How do you know that your rights are alright: interview with Clare Painter

Clare Painter

In the run up to next week’s event: How do you know that your rights are alright?, we interviewed Clare Painter, one of our expert panellists – to find out more about how publishers can manage their rights more effectively. Clare is a licensing agent and digital rights consultant, helping publishers and other users of digital content to grapple with practical and commercial rights issues.

You can join Clare next Thursday from 6.30pm as we join PLS to discuss how savvy publishers can keep their rights in order. Click here for tickets.

1. How did you start off with a career in rights?

I was lucky enough to start off in rights at the Italian publisher Mondadori. I quickly found that publishing contracts caught my interest because of the impact they can have when they play out in practice. Selling rights was a logical next step when I moved back to the UK: firstly translation rights and co-editions, then branching out into digital when I joined Helicon in Oxford, just at the time when multi-platform publishing and content licensing were beginning to really take off.

2. As a rights specialist, how would you summarise ‘good rights management’?

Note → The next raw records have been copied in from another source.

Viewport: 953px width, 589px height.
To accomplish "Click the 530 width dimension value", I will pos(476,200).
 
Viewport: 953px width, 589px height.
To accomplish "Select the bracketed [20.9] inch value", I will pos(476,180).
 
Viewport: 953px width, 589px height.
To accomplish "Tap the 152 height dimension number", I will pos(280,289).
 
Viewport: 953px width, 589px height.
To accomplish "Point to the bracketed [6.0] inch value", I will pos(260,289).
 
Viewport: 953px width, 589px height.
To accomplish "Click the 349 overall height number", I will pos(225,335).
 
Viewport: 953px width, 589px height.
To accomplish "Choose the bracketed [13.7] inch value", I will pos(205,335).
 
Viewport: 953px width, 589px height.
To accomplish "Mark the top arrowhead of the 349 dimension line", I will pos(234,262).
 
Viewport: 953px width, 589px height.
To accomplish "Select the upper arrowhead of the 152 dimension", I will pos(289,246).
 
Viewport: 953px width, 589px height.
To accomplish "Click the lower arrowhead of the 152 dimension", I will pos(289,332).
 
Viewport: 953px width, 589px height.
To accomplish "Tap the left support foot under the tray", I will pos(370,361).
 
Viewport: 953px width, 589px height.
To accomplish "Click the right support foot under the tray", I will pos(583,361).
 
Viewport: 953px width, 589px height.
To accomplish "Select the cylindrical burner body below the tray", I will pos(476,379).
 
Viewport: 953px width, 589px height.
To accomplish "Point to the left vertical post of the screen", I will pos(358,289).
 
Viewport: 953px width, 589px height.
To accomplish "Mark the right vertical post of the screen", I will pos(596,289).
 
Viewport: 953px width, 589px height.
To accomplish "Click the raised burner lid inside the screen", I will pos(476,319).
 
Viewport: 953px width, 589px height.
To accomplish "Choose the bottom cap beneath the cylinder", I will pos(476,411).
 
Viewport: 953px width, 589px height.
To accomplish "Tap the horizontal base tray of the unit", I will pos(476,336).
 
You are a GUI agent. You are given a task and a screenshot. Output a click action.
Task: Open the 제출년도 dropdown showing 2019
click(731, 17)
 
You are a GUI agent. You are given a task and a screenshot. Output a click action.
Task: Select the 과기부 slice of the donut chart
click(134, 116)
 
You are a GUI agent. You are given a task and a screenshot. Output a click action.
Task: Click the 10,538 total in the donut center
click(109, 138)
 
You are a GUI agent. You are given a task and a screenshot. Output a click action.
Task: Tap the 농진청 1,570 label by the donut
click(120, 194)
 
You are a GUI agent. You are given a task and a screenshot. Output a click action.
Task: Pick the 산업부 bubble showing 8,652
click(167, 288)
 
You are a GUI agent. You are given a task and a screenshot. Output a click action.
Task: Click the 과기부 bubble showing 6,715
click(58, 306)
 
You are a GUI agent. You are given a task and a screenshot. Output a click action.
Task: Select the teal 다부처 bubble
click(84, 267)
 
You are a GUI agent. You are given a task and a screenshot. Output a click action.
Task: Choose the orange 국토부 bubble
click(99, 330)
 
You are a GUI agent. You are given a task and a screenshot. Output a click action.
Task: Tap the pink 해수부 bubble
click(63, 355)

Clearly it’s important to know what rights you hold, but I feel it’s almost as important to know what the gaps are. Which parts of your list do you know never had ebook rights cleared, for example? Do you have titles where the text is OK but images aren’t? Once you have the bigger picture, it’s easier to spot what’s really possible for your particular list in terms of licensing and digital sales. It’s about much more than selling ebooks through the big name retailers, important though that is.

3. What is the main difference between managing rights for digital and print?

The acquisition of rights really needs to be for both digital and print from the start. It’s good to think creatively about ways you might repurpose your titles in future. But if you’re granting digital licences or permissions, then generally you’ll be offering non-exclusive rights, and pinning down as many details as you can about the licensee’s business model. That’s different from translation rights, where you’d usually offer exclusive rights for a particular territory and language.

4. You work with book and journal publishers, professional associations and business schools. Which sector has the biggest rights considerations to work with?

I’m not sure I would rank them as such, they just have different starting points. Publishers understand that proper rights management opens up digital sales opportunities, and it also makes high margin rights deals possible – very welcome to the bottom line!

A lot of institutions are just now discovering how important publishing knowledge is for them. Sometimes they’ll put valuable content online completely free of charge, before pausing to think about the value of their rights. Or they might be aware that they need to clear licences for material in their books or case studies or e-learning programmes, but they’re not sure how to go about it. They worry they’ll get it wrong or tie up a lot of resources.

5. Could you please share one insight, ahead of the event, about how publishers can manage their rights more effectively?

I’d say a key thing is not to be too daunted about sorting out digital rights for your backlist or archive materials. You can work on digital rights a chunk at a time, and prioritise. You don’t have to do it all in one go.

I’d recommend looking for the sweet spot where two things collide: where digital rights aren’t going to be overly complicated to clear, and where you can also see there’s going to be real commercial value in digital form. For example, if images come from just a handful of different sources, rather than from dozens, and at the same time there are niche digital services looking for content just like yours. That’s where it makes sense to start.